Much ado is being made about the film’s final moments.  I won’t spoil what exactly happens, but Clark makes a decision that is incredibly polarizing.  Personally, I had no issue at all with what transpired; it may go against one of the major tenants of the character, but I feel like there was no other option for Clark.  What transpires can allow for the already-green-lit sequel to explore the ramifications of his decision and how it affects him as a person.

The film ultimately hinges upon the relationships within; Clark and Lois, Clark and the Kents, Kal and Jor-El, and even Zod and Jor-El.  While each existed on different levels, for the most part they worked.  A lot of emotional weight is placed upon the Clark/Kents relationship, with the bond between Clark and his father, Jonathan taking center stage.  A key moment in the film hinges entirely upon this bond and I felt it worked incredibly well.  It doesn’t and won’t work for everyone, but I felt that the handful of flashbacks to Clark’s childhood did a fantastic job of building this relationship and the values that Jonathan tried to impart upon his son.  Clark and Lois are together for a large part of the film and I felt their chemistry immediately.  Much like in Captain America, by the time the two leads kiss it feels incredibly earned and meaningful.
========
*TASK PROMPT*
Edit the film review from "The film ultimately" up to and including "earned and meaningful.", changing "chemistry" to "rapport".
========
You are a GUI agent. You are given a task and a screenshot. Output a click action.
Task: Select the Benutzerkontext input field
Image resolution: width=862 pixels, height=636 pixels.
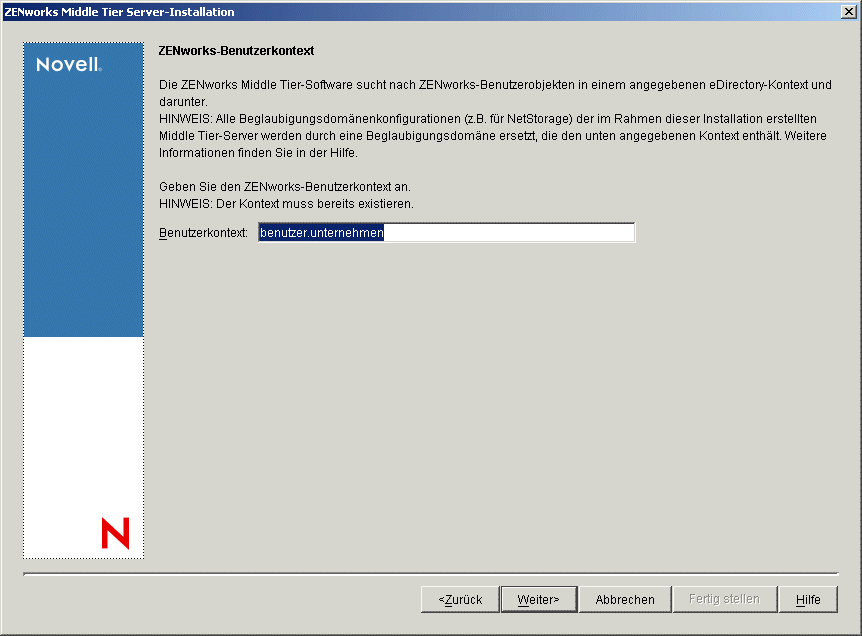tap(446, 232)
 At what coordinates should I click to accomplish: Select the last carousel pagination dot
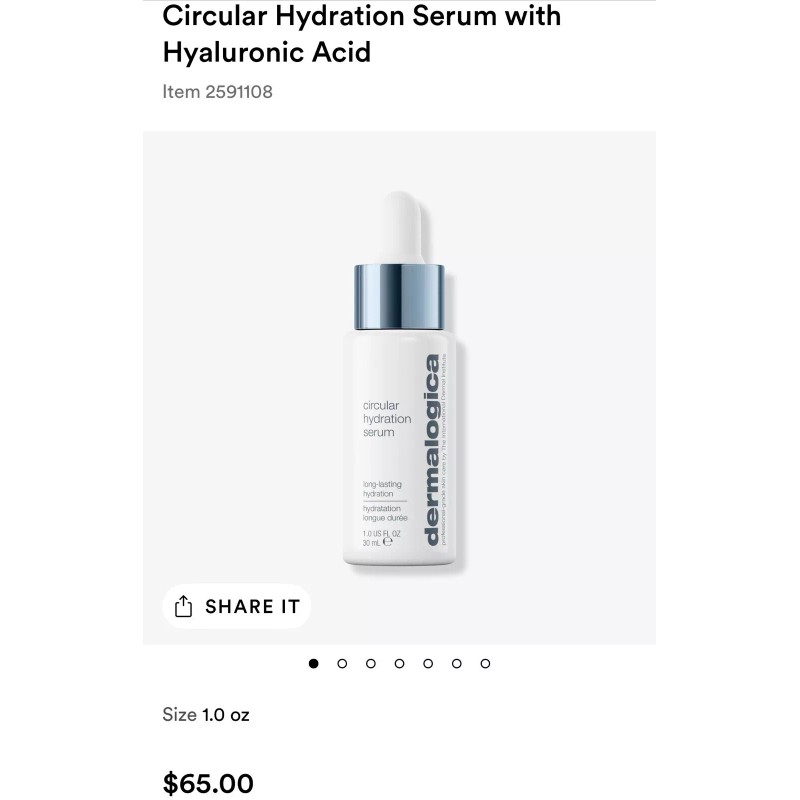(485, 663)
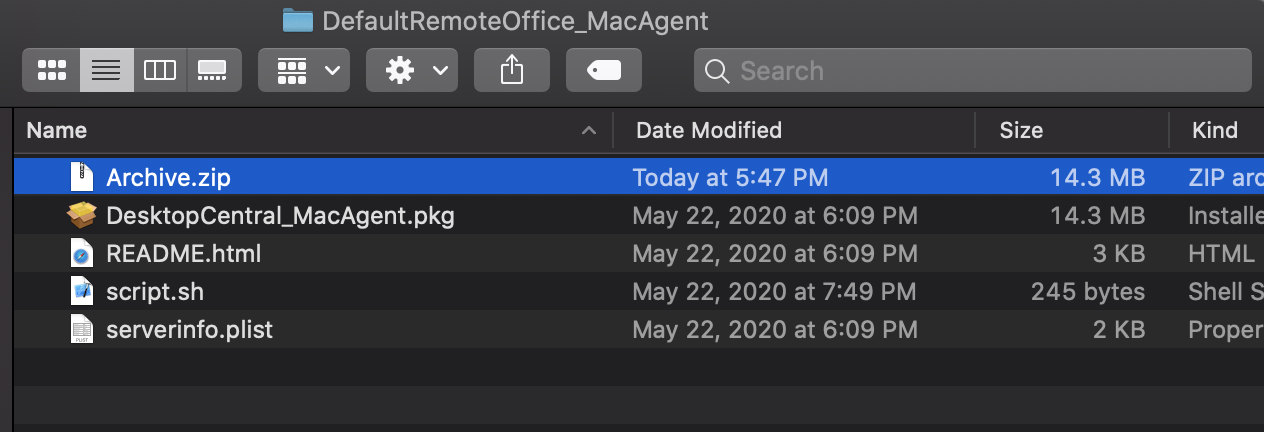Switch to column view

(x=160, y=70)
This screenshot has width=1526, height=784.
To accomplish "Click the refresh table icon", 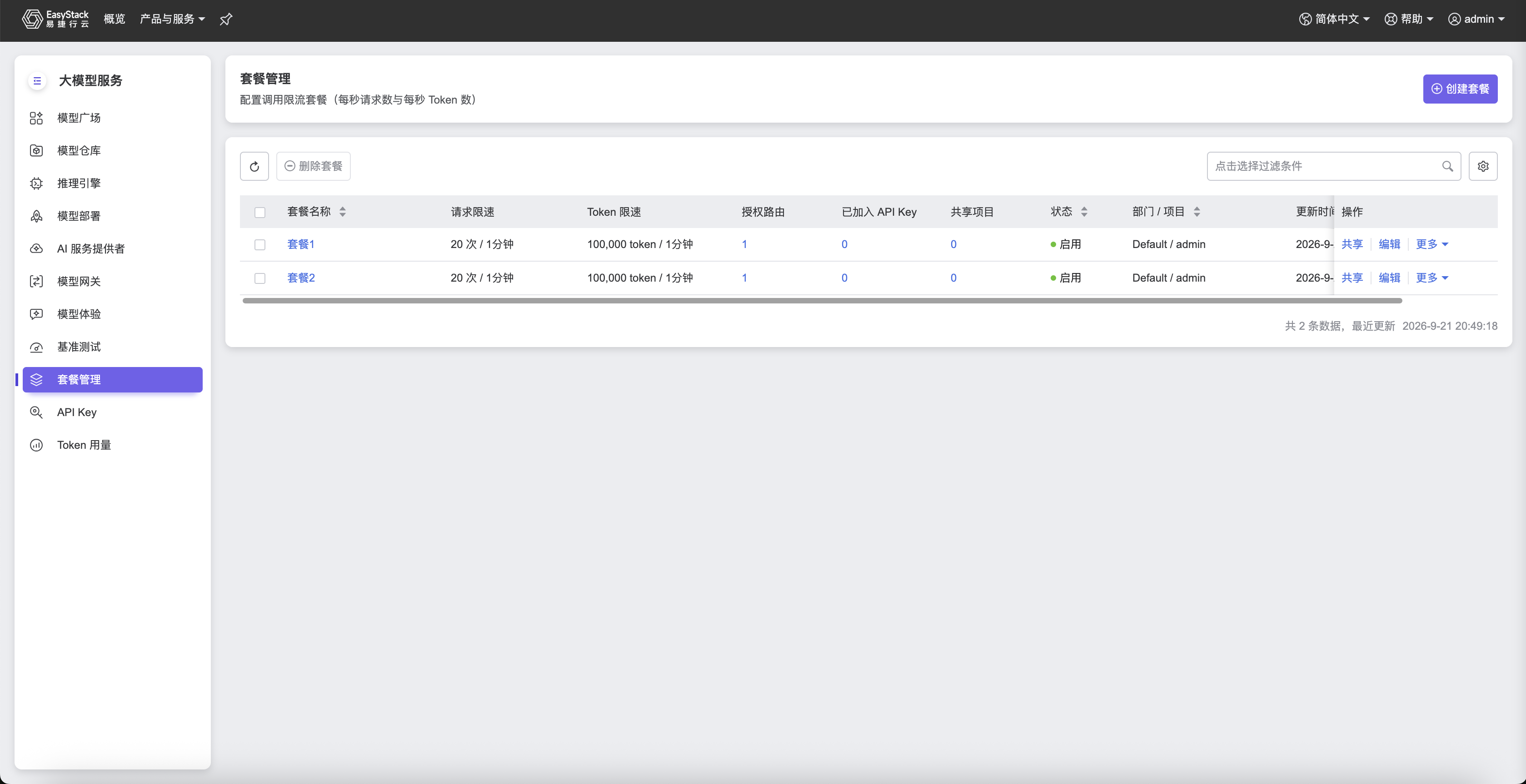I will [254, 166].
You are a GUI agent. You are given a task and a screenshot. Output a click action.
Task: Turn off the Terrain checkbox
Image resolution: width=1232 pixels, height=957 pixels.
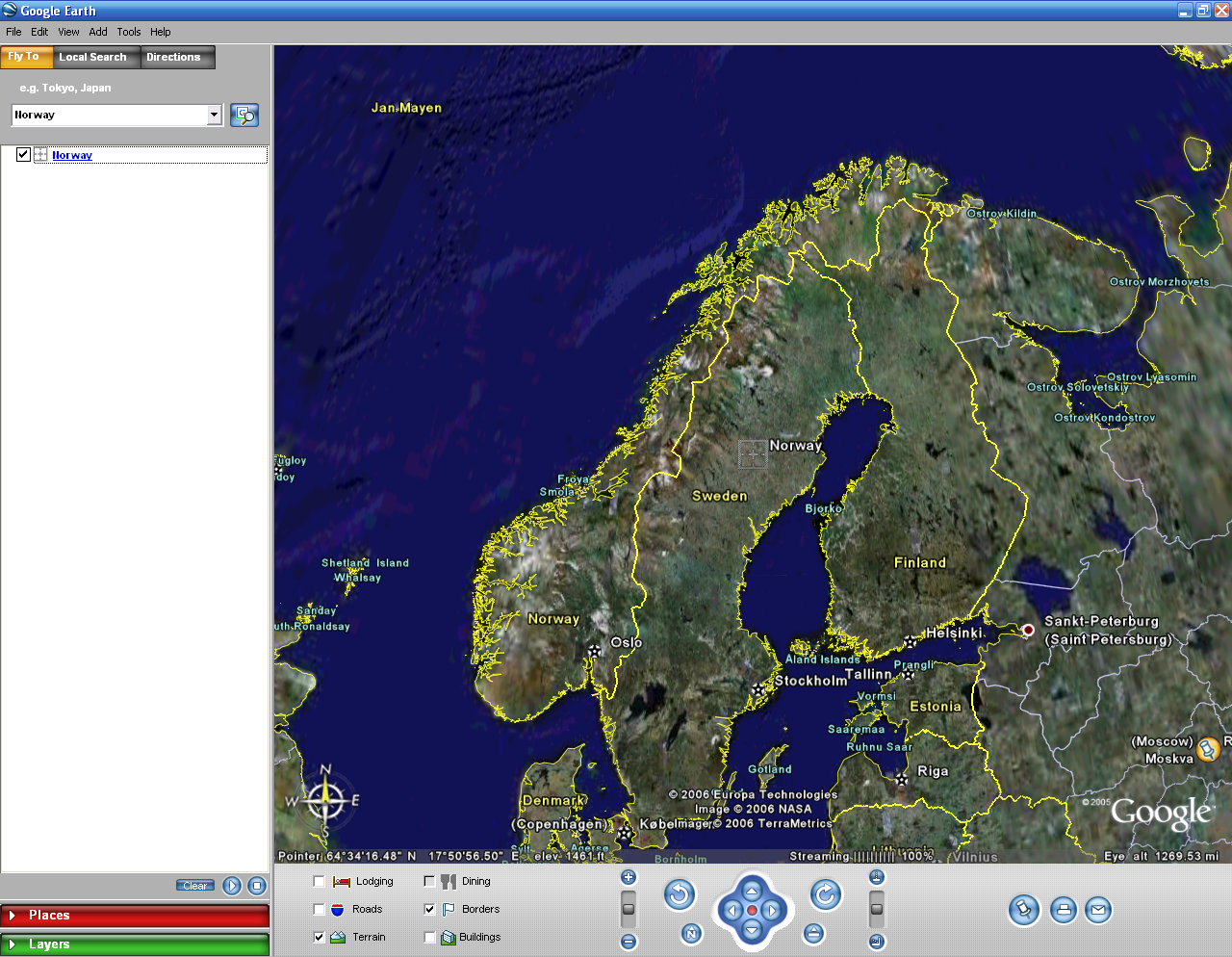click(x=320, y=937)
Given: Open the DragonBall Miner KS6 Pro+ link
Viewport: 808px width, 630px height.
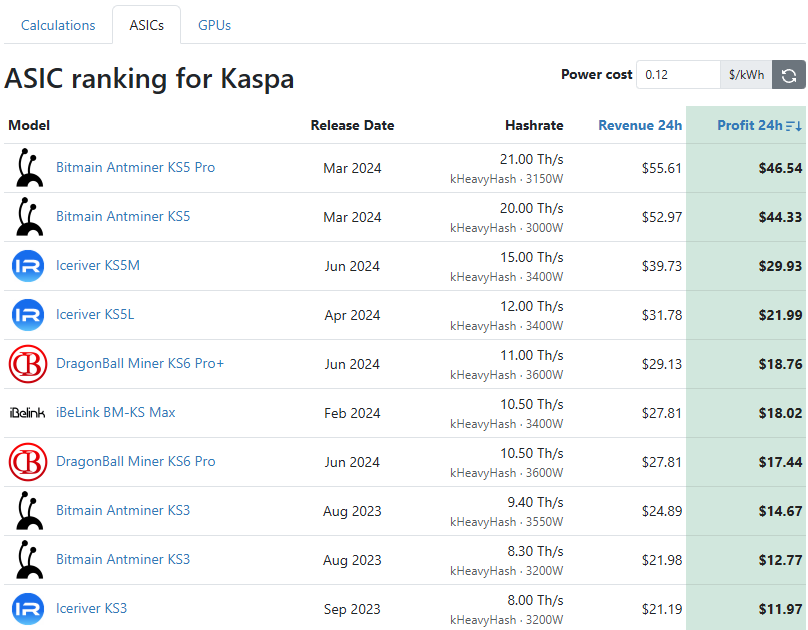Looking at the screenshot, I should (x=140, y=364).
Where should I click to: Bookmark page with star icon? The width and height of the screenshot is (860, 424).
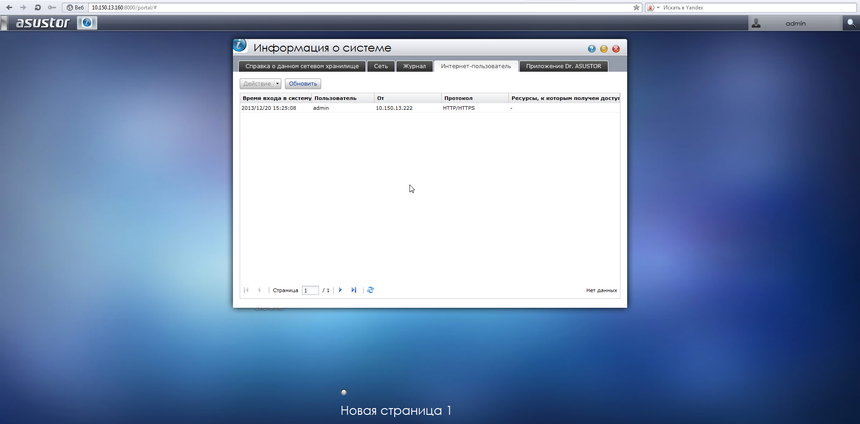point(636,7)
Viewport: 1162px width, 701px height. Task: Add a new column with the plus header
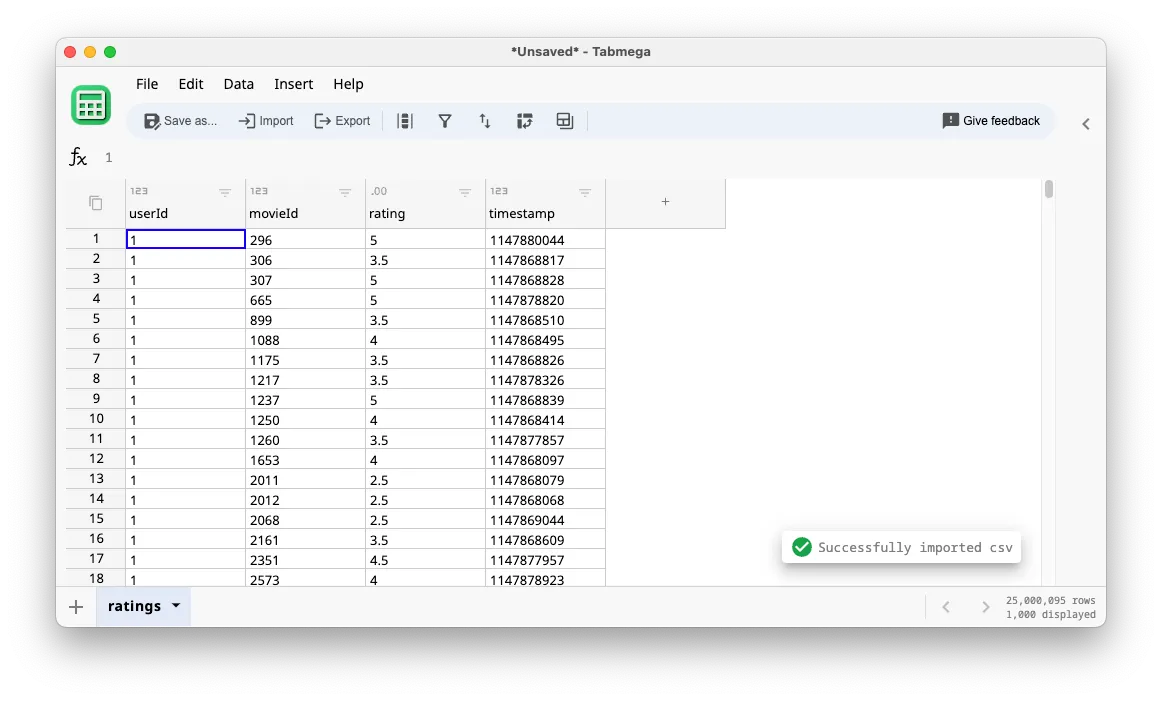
========
*OUTPUT FOR THIS EXERCISE*
The film ultimately hinges upon the relationships within; Clark and Lois, Clark and the Kents, Kal and Jor-El, and even Zod and Jor-El.  While each existed on different levels, for the most part they worked.  A lot of emotional weight is placed upon the Clark/Kents relationship, with the bond between Clark and his father, Jonathan taking center stage.  A key moment in the film hinges entirely upon this bond and I felt it worked incredibly well.  It doesn’t and won’t work for everyone, but I felt that the handful of flashbacks to Clark’s childhood did a fantastic job of building this relationship and the values that Jonathan tried to impart upon his son.  Clark and Lois are together for a large part of the film and I felt their rapport immediately.  Much like in Captain America, by the time the two leads kiss it feels incredibly earned and meaningful.